PROBLEM TO WORK ON — Give again, word for word, every line in the entries below from the line with "For every named target in this 413×2576" up to and including the line with "お問い合わせ (277, 2461)", and no other line.

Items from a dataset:
= = = =
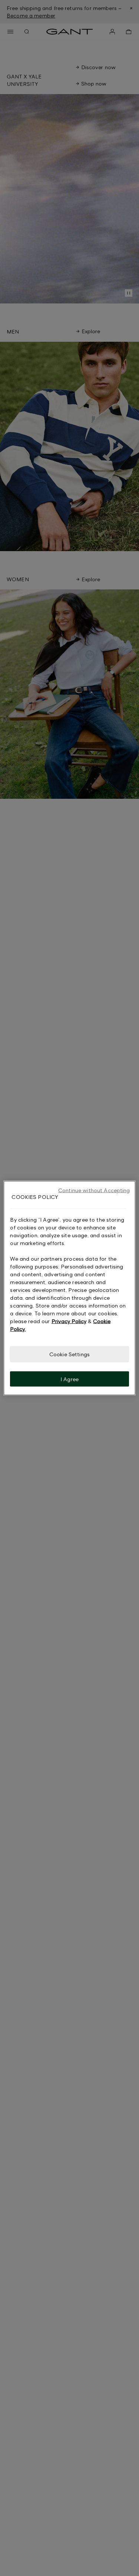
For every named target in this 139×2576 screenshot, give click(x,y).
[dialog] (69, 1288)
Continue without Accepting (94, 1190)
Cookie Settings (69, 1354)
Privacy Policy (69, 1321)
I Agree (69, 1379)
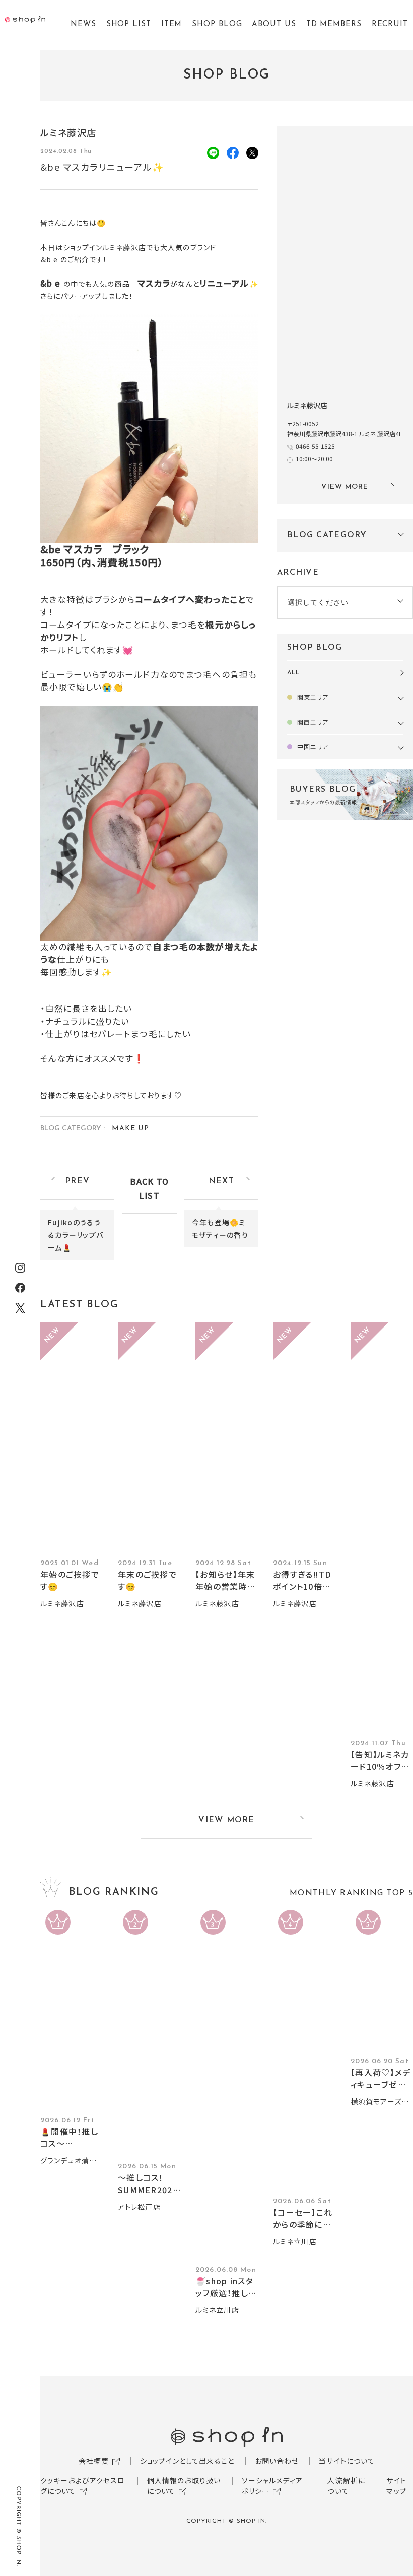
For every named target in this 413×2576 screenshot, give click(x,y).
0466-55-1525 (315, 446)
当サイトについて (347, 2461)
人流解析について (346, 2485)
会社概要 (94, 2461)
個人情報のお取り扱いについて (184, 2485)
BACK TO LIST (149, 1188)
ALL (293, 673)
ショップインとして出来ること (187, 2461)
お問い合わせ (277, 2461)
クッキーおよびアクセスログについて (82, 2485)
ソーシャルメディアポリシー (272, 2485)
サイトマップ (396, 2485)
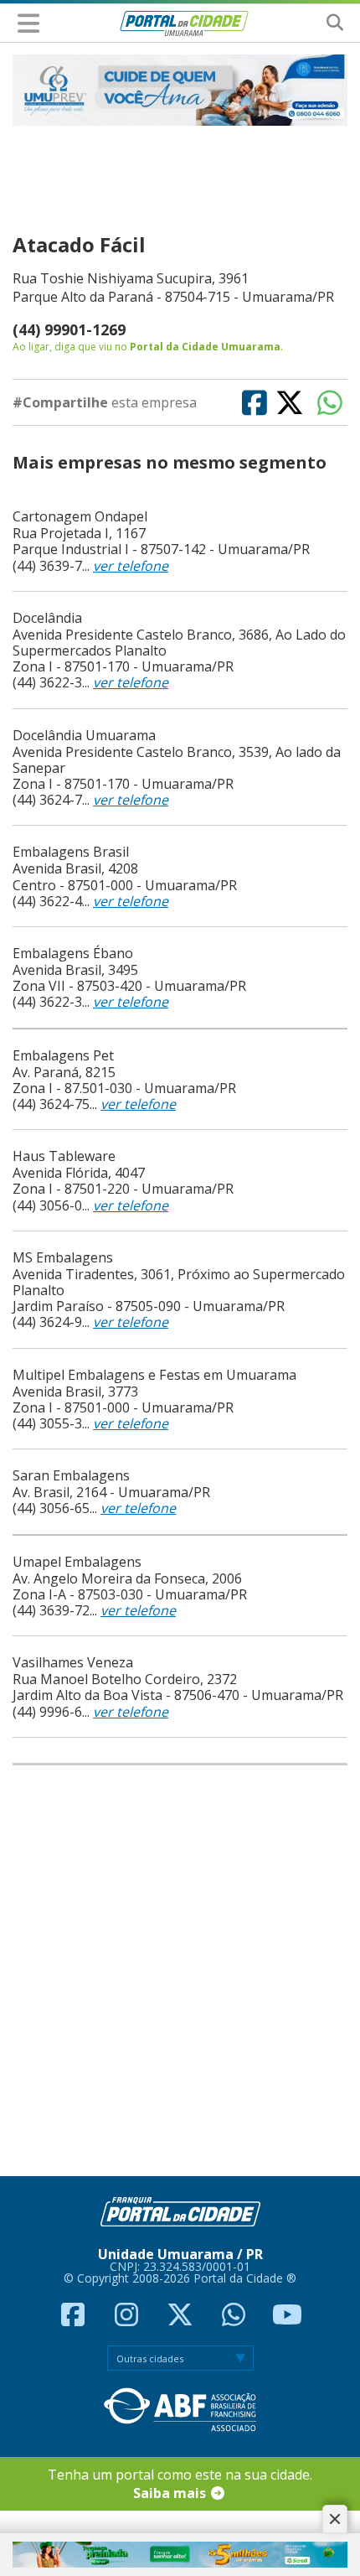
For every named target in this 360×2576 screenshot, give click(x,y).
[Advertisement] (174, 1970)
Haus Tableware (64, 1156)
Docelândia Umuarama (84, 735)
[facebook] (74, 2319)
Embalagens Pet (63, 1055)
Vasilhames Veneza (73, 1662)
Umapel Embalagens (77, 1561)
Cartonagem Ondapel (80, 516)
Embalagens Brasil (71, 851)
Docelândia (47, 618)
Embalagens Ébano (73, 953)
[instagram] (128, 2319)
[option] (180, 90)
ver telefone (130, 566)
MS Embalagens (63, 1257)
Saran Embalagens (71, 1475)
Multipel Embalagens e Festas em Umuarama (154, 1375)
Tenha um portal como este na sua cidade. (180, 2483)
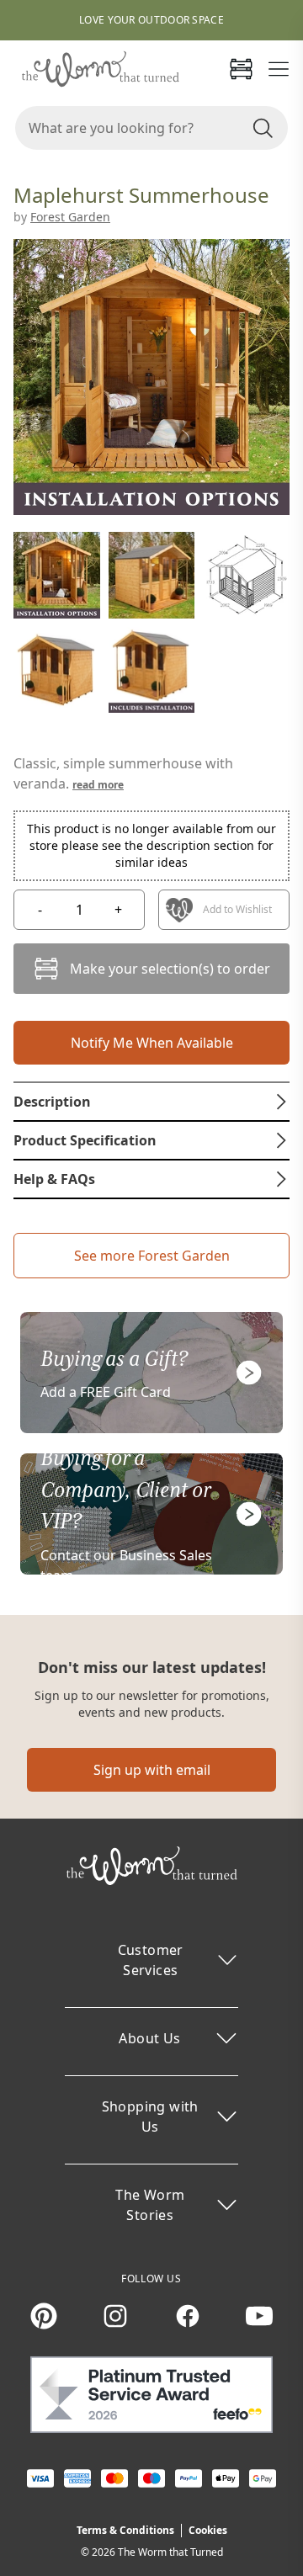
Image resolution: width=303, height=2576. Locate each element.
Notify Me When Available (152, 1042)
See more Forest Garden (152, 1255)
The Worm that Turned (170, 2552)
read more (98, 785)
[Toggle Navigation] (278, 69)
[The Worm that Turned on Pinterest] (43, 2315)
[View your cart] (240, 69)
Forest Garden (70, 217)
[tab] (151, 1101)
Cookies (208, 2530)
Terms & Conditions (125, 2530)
= = = =
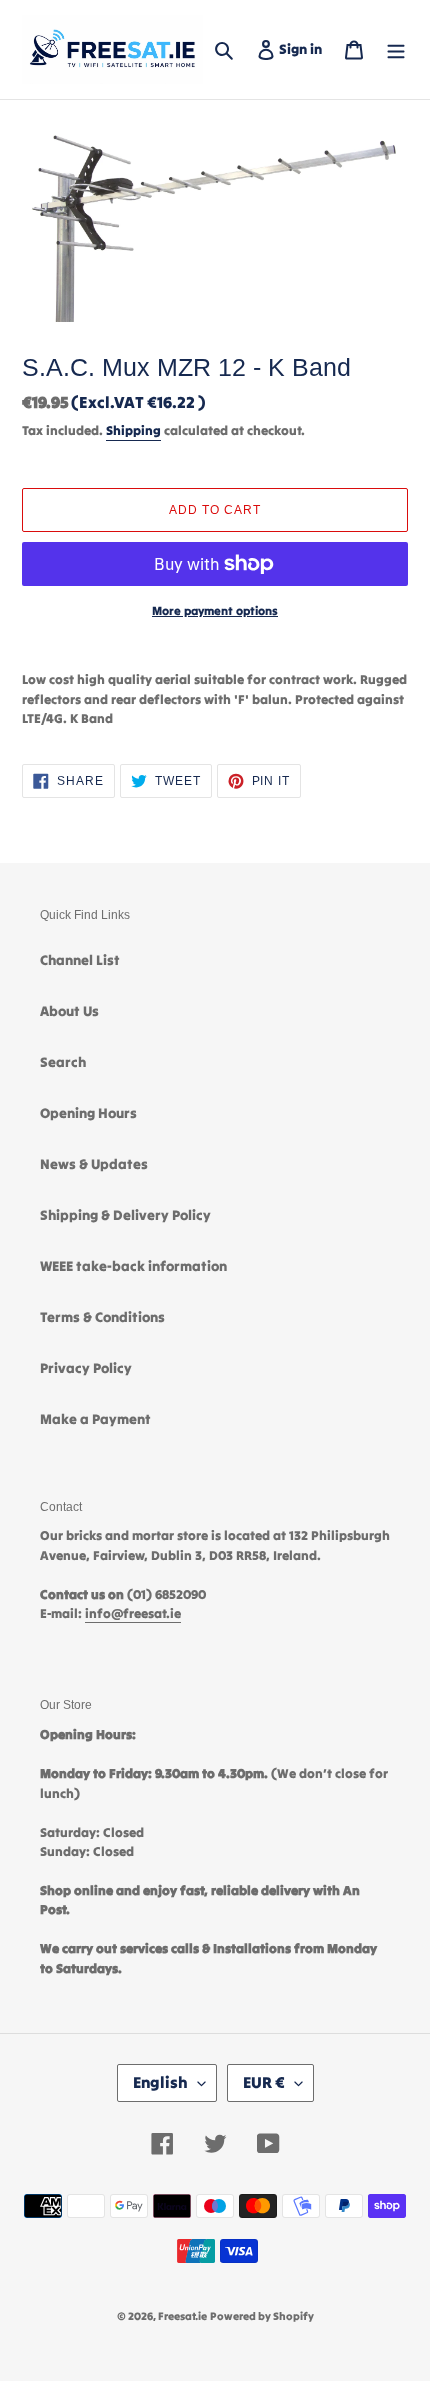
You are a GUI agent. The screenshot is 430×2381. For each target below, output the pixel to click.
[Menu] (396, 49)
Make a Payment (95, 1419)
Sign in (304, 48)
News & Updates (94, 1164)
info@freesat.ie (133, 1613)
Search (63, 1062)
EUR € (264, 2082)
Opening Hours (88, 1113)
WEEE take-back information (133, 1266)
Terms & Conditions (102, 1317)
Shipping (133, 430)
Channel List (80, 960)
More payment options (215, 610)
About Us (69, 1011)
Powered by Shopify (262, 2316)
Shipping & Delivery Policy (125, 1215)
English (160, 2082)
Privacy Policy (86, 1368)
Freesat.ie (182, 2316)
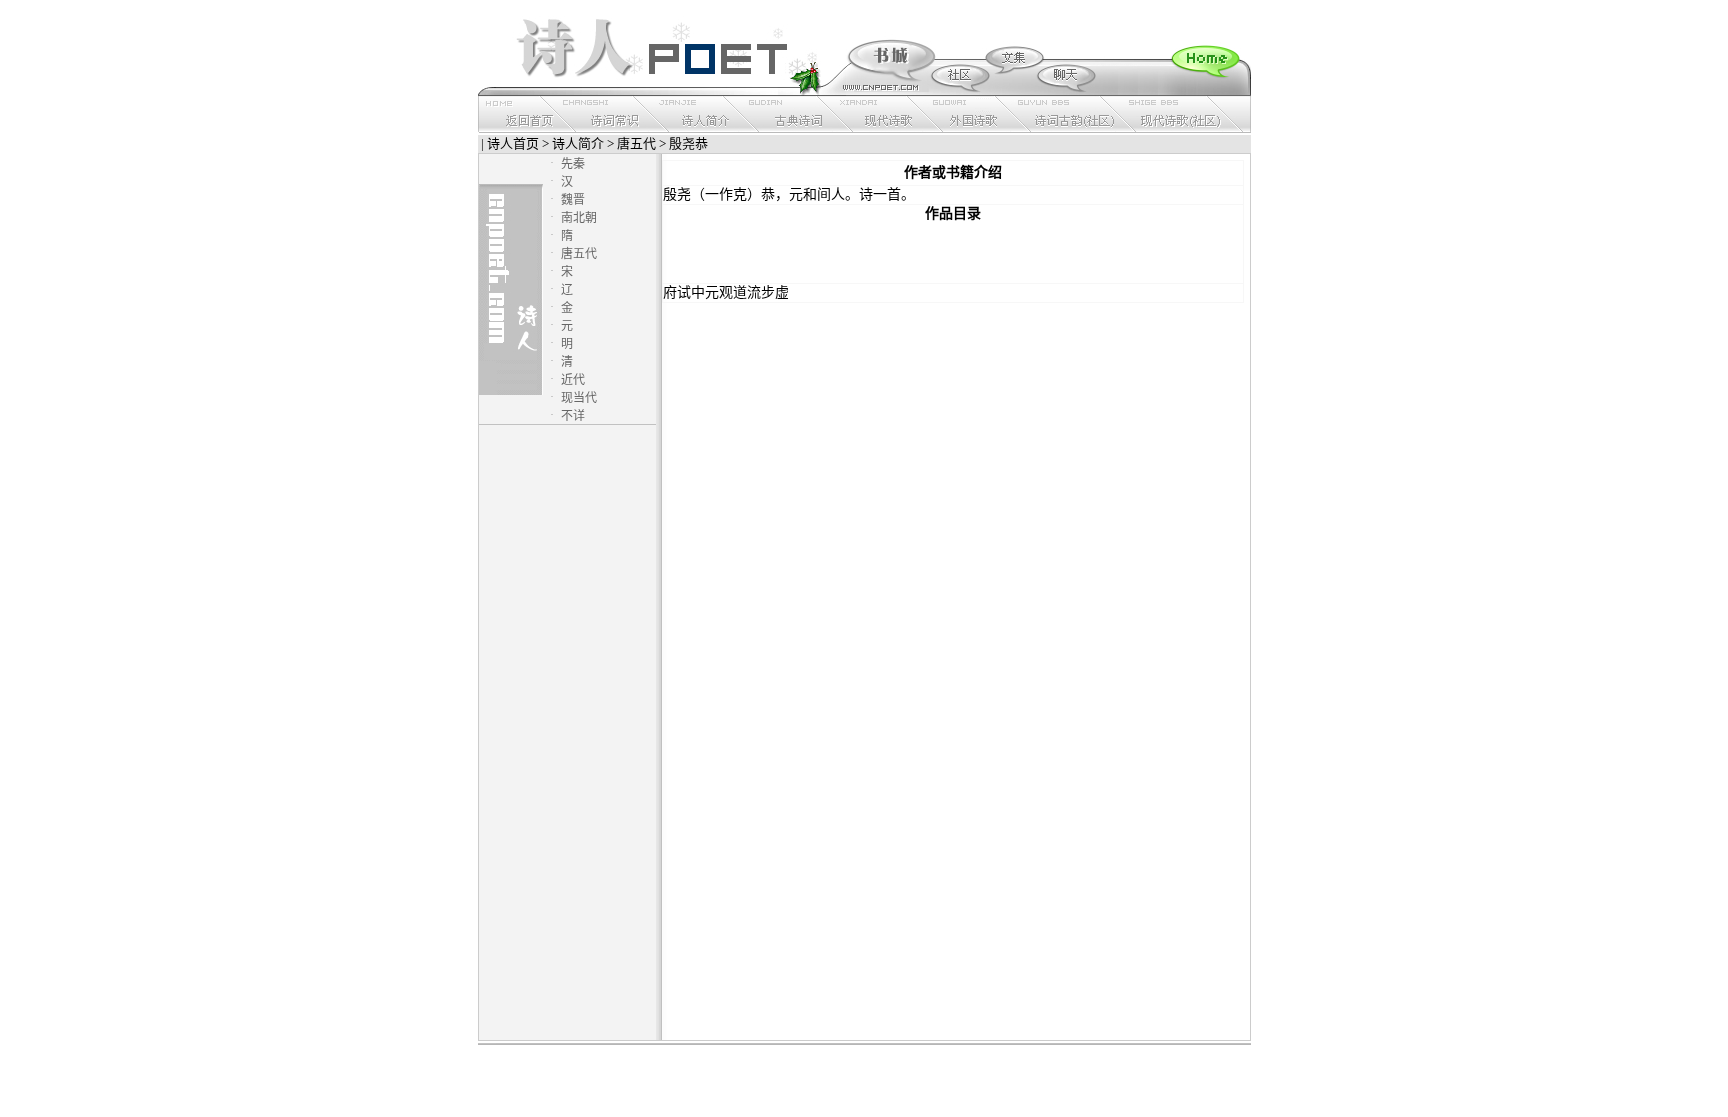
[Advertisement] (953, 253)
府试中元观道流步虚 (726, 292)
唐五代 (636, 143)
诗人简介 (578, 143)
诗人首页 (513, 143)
= = = =
REPLY —
For every named target in this 413×2576 screenshot, give click(x,y).
0466-55-1525 (315, 446)
当サイトについて (347, 2461)
人流解析について (346, 2485)
会社概要 (94, 2461)
個人情報のお取り扱いについて (184, 2485)
BACK TO LIST (149, 1188)
ALL (293, 673)
ショップインとして出来ること (187, 2461)
お問い合わせ (277, 2461)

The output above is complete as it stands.